Let me clarify,  It is NICE to hear stories with a NICE outcome and that the majority of police officers, who I KNOW to be NICE guys (and gals). But we don't hear about it as often as when something bad happens.  

Hey man, I hear you, I am married to a soldier, the on going joke in our house that if he does something wrong, no matter how small, or whatever in life he accomplishes after the military, the headline will always read:  CANADIAN SOLDIER gets caught jaywalking or whatever it is....

Apology accepted ;D


----------



## noneck (12 Apr 2009)

EW no worries!  

Noneck


----------



## 57Chevy (15 Aug 2011)

Shared with provisions of The Copyright Act

Lost medals returned to veteran 
Aedan Helmer / Ottawa Sun
http://www.ottawasun.com/2011/08/14/lost-medals-returned-to-veteran

After spending a half-century apart, a decorated Canadian war hero was reunited Sunday with a part of his heritage he thought was lost forever.

John Rawson “Ross” Kennedy Stewart served his country in the Royal Canadian Naval Volunteer Reserve, patrolling the Atlantic aboard the HMCS Regina, among other warships, from Dec. 1940 until the war’s end, rising to the rank of lieutenant commander.

A set of five service medals — the Atlantic Star, Africa Star, Canadian Volunteer Service Medal, 1939-1945 War Medal and Canadian Forces Decoration — vanished nearly 50 years ago, lost in the ether, until they resurfaced right in Stewart’s back yard.

Doing some research on his 90-year-old grandfather, Scott Stewart ran the veteran’s name through Google, and the first hit came back to a military memorabilia dealer based in Orleans.

There, meticulously indexed amid a catalogue of new arrivals — graded by condition and priced accordingly — was the missing set of medals bearing the name J.R.K. Stewart, listed in “very fine” condition and selling for $650.

“When I heard, I said ‘We have to get them back.’ I don’t care about the money,” said Etta Stewart, 83, from the Aylmer home she shares with Ross.

A flurry of e-mails and phone calls later, and Jim Godefroy, curator of the Orleans-based Vimy Militaria, hand-delivered the medals to their rightful owner on Sunday.

Godefroy never actually had possession of the medals, and explained to the Stewart family the set was being sold on consignment from a private seller in Montreal.

And while the entire Stewart family is pleased to see the medals returning home, the whole affair has left them sour.

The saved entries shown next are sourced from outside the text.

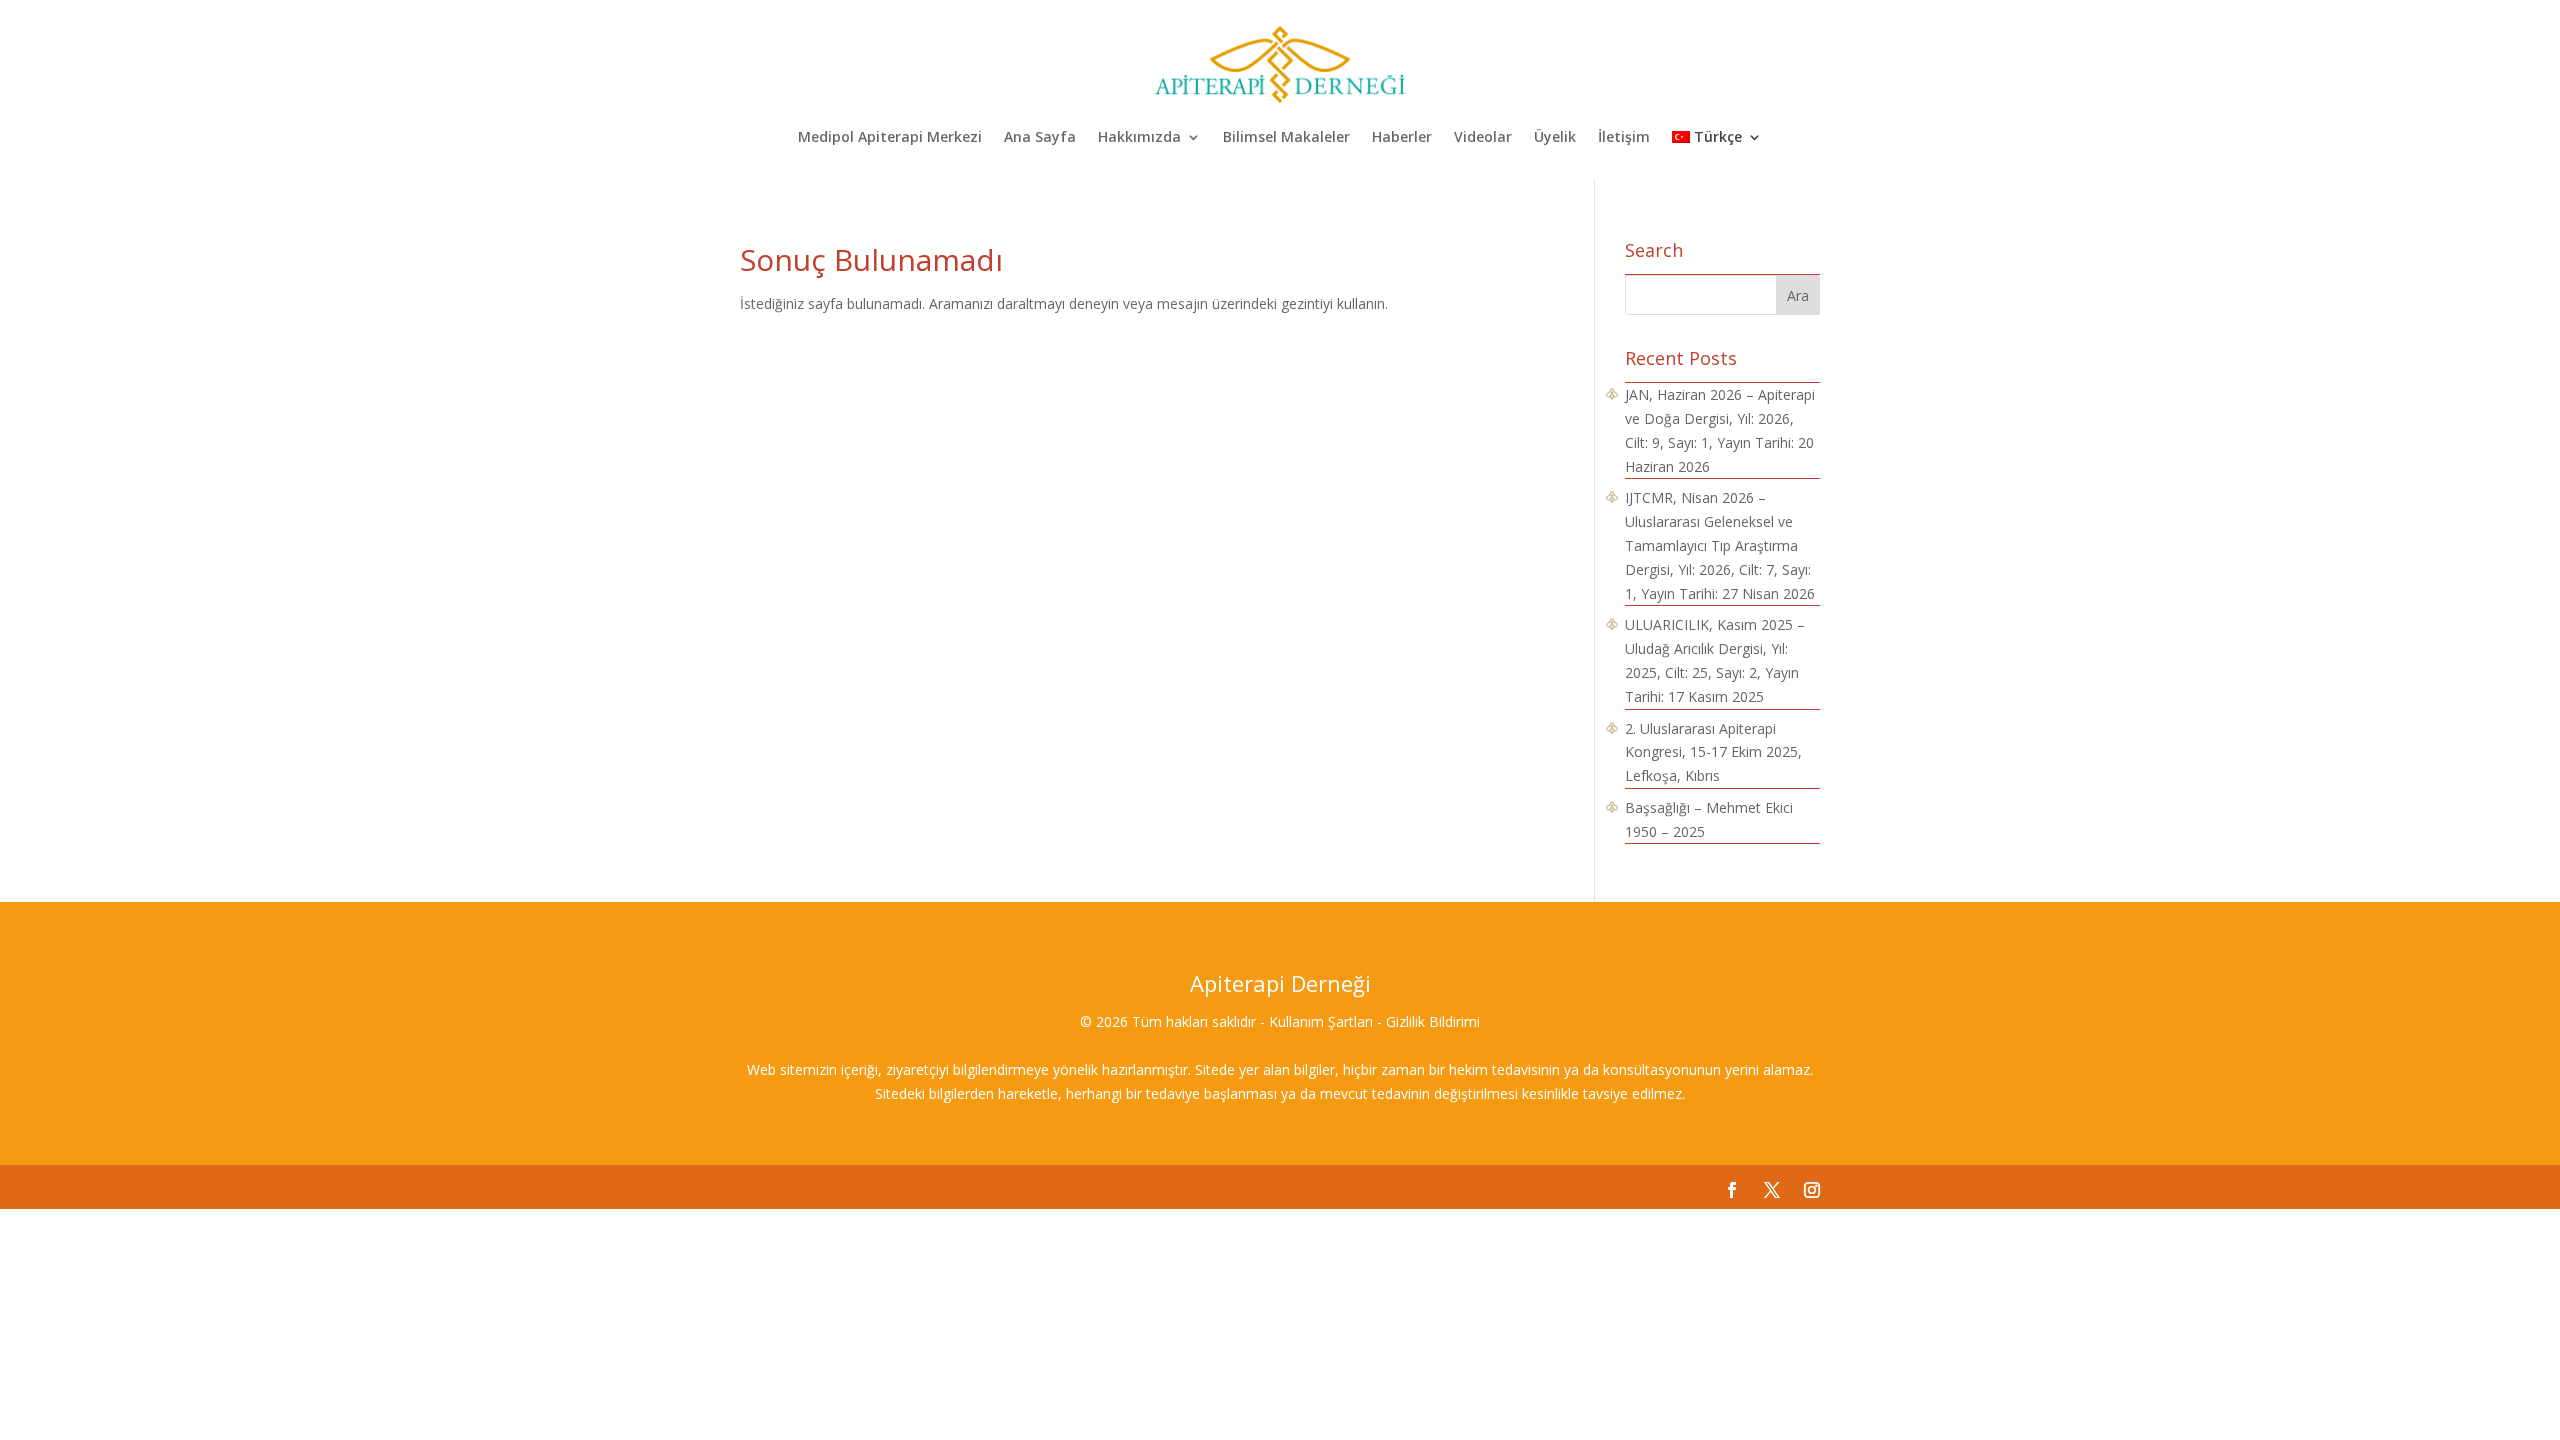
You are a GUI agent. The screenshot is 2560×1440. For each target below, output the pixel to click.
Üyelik (1555, 138)
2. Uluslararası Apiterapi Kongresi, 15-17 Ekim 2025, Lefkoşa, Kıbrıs (1713, 752)
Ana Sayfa (1040, 138)
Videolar (1483, 138)
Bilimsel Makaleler (1286, 138)
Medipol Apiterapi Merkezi (890, 138)
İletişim (1624, 138)
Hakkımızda (1139, 138)
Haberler (1402, 138)
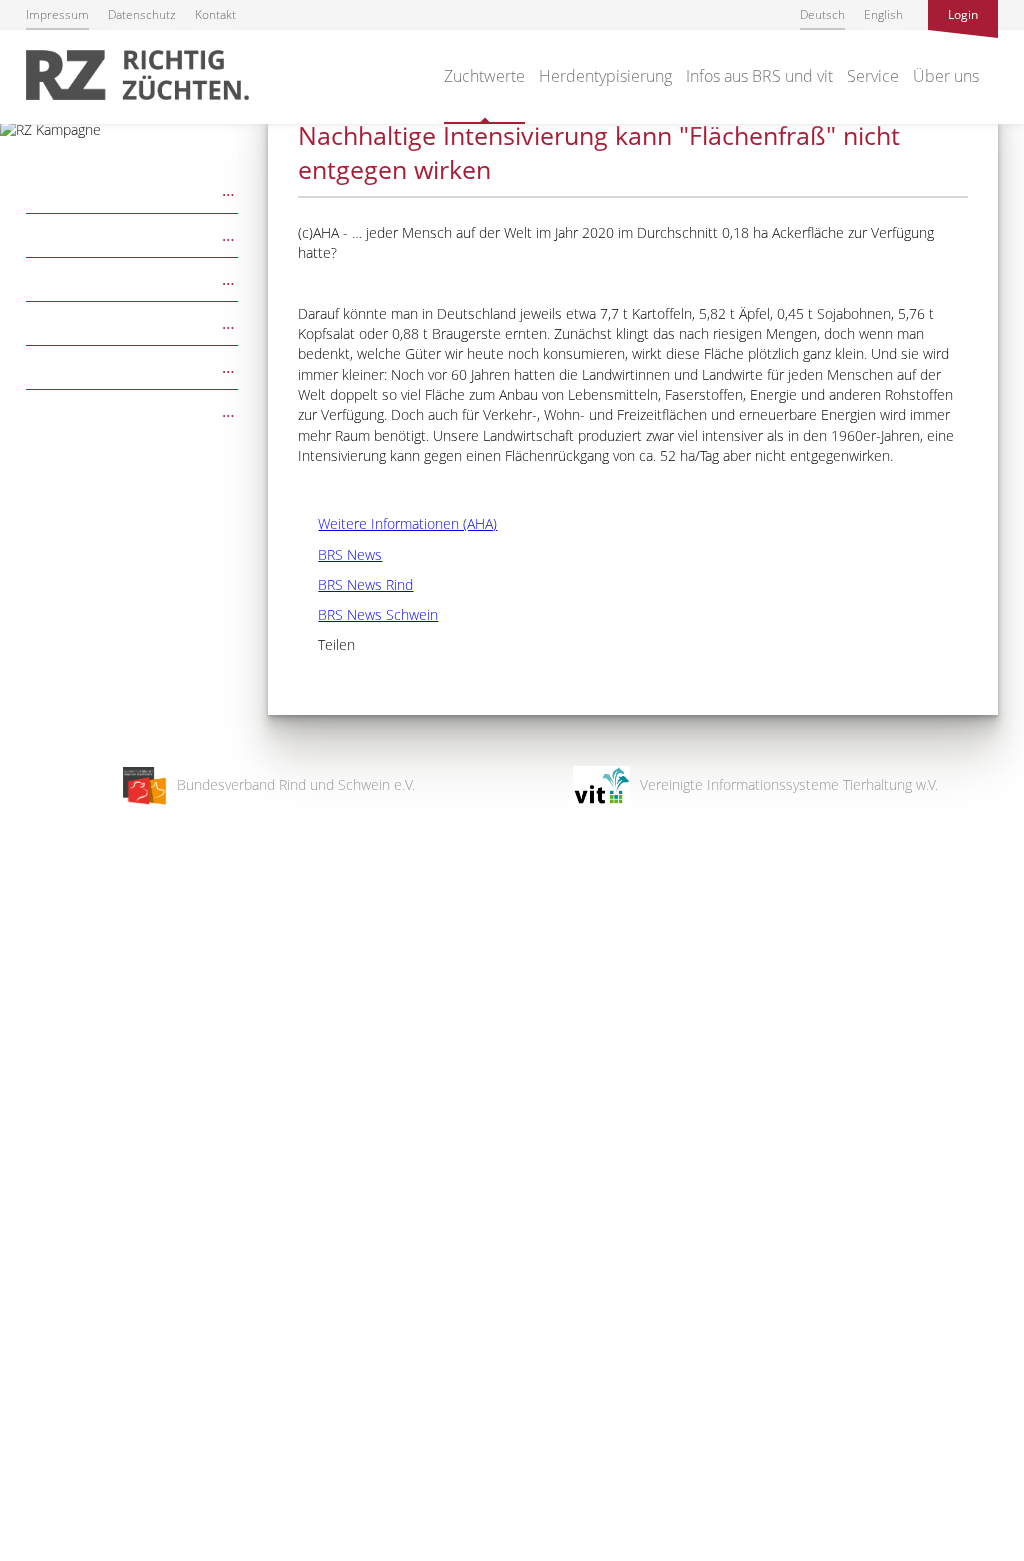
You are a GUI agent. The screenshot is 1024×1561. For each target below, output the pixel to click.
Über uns (946, 76)
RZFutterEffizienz (132, 321)
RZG (132, 188)
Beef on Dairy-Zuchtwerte (132, 409)
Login (963, 14)
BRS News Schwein (368, 614)
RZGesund (132, 365)
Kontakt (215, 14)
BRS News (340, 554)
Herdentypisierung (605, 76)
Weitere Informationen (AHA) (397, 523)
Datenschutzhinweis (63, 1551)
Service (873, 76)
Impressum (57, 14)
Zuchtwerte (484, 76)
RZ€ (132, 233)
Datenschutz (142, 14)
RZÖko (132, 277)
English (883, 14)
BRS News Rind (355, 584)
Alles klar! (29, 1479)
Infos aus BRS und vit (759, 76)
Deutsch (822, 14)
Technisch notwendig (32, 1226)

“I was really upset when I found out (the medals) were on the Internet, because it makes it look like we’re selling them,” said Etta Stewart. “Somebody got a hold of them — I don’t know how — but when somebody’s name is on the medals, you would hope (the seller) would try to get them back to the person they belonged to.”

Making matters worse, the package advertised on the site at vimy.ca included Stewart’s service record, which suggests the soldier is deceased.

According to David Thomson, the so-called “Medal Detector” based in St. George, Ont., military service records are only unsealed 20 years after the veteran dies.

“When it comes to our veterans, it’s a debt we can never repay, period. Then we turn around and we see people profiteering from their valour,” said Thomson. “The medals are a testament to their service, to a lot of collectors, they’re not (memorabilia). But in this case, it looks like a happy ending.”

The Stewarts know how the story began, and now that the ending is written, they’re left wondering about the in-between.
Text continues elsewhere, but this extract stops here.